Extracted records:
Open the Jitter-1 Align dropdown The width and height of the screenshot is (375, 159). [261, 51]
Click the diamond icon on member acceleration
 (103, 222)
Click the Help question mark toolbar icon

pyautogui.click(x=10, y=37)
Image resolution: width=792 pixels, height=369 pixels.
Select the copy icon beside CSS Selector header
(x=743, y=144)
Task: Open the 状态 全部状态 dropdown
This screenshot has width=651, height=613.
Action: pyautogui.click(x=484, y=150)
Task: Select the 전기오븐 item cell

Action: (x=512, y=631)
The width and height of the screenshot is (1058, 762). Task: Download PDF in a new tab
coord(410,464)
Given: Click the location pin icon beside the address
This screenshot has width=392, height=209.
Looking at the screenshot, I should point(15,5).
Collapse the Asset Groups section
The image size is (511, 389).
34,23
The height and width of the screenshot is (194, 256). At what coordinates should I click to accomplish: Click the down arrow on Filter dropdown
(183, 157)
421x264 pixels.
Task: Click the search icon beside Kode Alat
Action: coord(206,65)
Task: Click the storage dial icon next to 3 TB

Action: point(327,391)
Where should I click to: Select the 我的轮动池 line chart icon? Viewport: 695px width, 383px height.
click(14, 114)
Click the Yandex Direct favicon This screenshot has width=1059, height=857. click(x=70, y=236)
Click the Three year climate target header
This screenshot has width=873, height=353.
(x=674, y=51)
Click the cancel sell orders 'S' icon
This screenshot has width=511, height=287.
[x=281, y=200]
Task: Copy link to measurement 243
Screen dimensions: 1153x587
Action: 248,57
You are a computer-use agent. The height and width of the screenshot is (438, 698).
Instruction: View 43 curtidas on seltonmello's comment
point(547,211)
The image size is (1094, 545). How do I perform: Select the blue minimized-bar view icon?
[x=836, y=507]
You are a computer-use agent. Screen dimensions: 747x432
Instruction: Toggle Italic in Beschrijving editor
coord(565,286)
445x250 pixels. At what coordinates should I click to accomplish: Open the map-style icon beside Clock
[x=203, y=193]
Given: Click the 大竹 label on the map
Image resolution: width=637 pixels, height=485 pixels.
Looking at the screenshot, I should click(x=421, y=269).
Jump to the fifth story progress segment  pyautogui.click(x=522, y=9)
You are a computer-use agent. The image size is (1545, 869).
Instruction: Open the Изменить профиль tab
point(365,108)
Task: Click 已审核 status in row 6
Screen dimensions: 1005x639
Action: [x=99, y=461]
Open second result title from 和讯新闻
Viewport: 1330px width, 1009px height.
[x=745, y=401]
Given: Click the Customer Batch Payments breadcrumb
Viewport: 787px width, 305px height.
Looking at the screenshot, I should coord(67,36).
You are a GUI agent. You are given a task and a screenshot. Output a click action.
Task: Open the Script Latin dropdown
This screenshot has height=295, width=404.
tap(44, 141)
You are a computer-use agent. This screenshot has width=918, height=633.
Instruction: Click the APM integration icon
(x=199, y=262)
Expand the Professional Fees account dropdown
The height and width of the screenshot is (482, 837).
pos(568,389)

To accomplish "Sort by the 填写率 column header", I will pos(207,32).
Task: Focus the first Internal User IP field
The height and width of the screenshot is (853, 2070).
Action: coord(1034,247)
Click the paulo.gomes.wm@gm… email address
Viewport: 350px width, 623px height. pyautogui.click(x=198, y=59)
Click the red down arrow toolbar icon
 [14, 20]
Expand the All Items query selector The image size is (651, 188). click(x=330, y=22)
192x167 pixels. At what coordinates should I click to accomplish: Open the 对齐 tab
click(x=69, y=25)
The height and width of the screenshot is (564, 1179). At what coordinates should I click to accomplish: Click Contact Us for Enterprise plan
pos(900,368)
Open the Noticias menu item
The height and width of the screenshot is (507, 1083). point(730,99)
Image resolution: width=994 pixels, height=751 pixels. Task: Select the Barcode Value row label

Required action:
The records above need to be retyped in full, exactly as they stand.

Answer space:
Open the Jitter-1 Align dropdown The width and height of the screenshot is (375, 159). [261, 51]
Click the diamond icon on member acceleration
 (103, 222)
Click the Help question mark toolbar icon

pyautogui.click(x=10, y=37)
Image resolution: width=792 pixels, height=369 pixels.
Select the copy icon beside CSS Selector header
(x=743, y=144)
Task: Open the 状态 全部状态 dropdown
This screenshot has width=651, height=613.
Action: pyautogui.click(x=484, y=150)
Task: Select the 전기오븐 item cell

Action: (x=512, y=631)
The width and height of the screenshot is (1058, 762). Task: Download PDF in a new tab
coord(410,464)
Given: Click the location pin icon beside the address
This screenshot has width=392, height=209.
Looking at the screenshot, I should point(15,5).
Collapse the Asset Groups section
The image size is (511, 389).
34,23
The height and width of the screenshot is (194, 256). At what coordinates should I click to accomplish: Click the down arrow on Filter dropdown
(183, 157)
421x264 pixels.
Task: Click the search icon beside Kode Alat
Action: coord(206,65)
Task: Click the storage dial icon next to 3 TB

Action: point(327,391)
Where should I click to: Select the 我的轮动池 line chart icon? Viewport: 695px width, 383px height.
click(14, 114)
Click the Yandex Direct favicon This screenshot has width=1059, height=857. click(x=70, y=236)
Click the Three year climate target header
This screenshot has width=873, height=353.
(x=674, y=51)
Click the cancel sell orders 'S' icon
This screenshot has width=511, height=287.
[x=281, y=200]
Task: Copy link to measurement 243
Screen dimensions: 1153x587
Action: 248,57
You are a computer-use agent. The height and width of the screenshot is (438, 698).
Instruction: View 43 curtidas on seltonmello's comment
point(547,211)
The image size is (1094, 545). How do I perform: Select the blue minimized-bar view icon?
[x=836, y=507]
You are a computer-use agent. Screen dimensions: 747x432
Instruction: Toggle Italic in Beschrijving editor
coord(565,286)
445x250 pixels. At what coordinates should I click to accomplish: Open the map-style icon beside Clock
[x=203, y=193]
Given: Click the 大竹 label on the map
Image resolution: width=637 pixels, height=485 pixels.
Looking at the screenshot, I should click(x=421, y=269).
Jump to the fifth story progress segment  pyautogui.click(x=522, y=9)
You are a computer-use agent. The image size is (1545, 869).
Instruction: Open the Изменить профиль tab
point(365,108)
Task: Click 已审核 status in row 6
Screen dimensions: 1005x639
Action: [x=99, y=461]
Open second result title from 和讯新闻
Viewport: 1330px width, 1009px height.
[x=745, y=401]
Given: Click the Customer Batch Payments breadcrumb
Viewport: 787px width, 305px height.
Looking at the screenshot, I should coord(67,36).
You are a GUI agent. You are given a task and a screenshot. Output a click action.
Task: Open the Script Latin dropdown
This screenshot has height=295, width=404.
tap(44, 141)
You are a computer-use agent. This screenshot has width=918, height=633.
Instruction: Click the APM integration icon
(x=199, y=262)
Expand the Professional Fees account dropdown
The height and width of the screenshot is (482, 837).
pos(568,389)

To accomplish "Sort by the 填写率 column header", I will pos(207,32).
Task: Focus the first Internal User IP field
The height and width of the screenshot is (853, 2070).
Action: coord(1034,247)
Click the paulo.gomes.wm@gm… email address
Viewport: 350px width, 623px height. pyautogui.click(x=198, y=59)
Click the red down arrow toolbar icon
 [14, 20]
Expand the All Items query selector The image size is (651, 188). click(x=330, y=22)
192x167 pixels. At what coordinates should I click to accomplish: Open the 对齐 tab
click(x=69, y=25)
The height and width of the screenshot is (564, 1179). At what coordinates should I click to accomplish: Click Contact Us for Enterprise plan
pos(900,368)
Open the Noticias menu item
The height and width of the screenshot is (507, 1083). point(730,99)
Image resolution: width=994 pixels, height=751 pixels. Task: Select the Barcode Value row label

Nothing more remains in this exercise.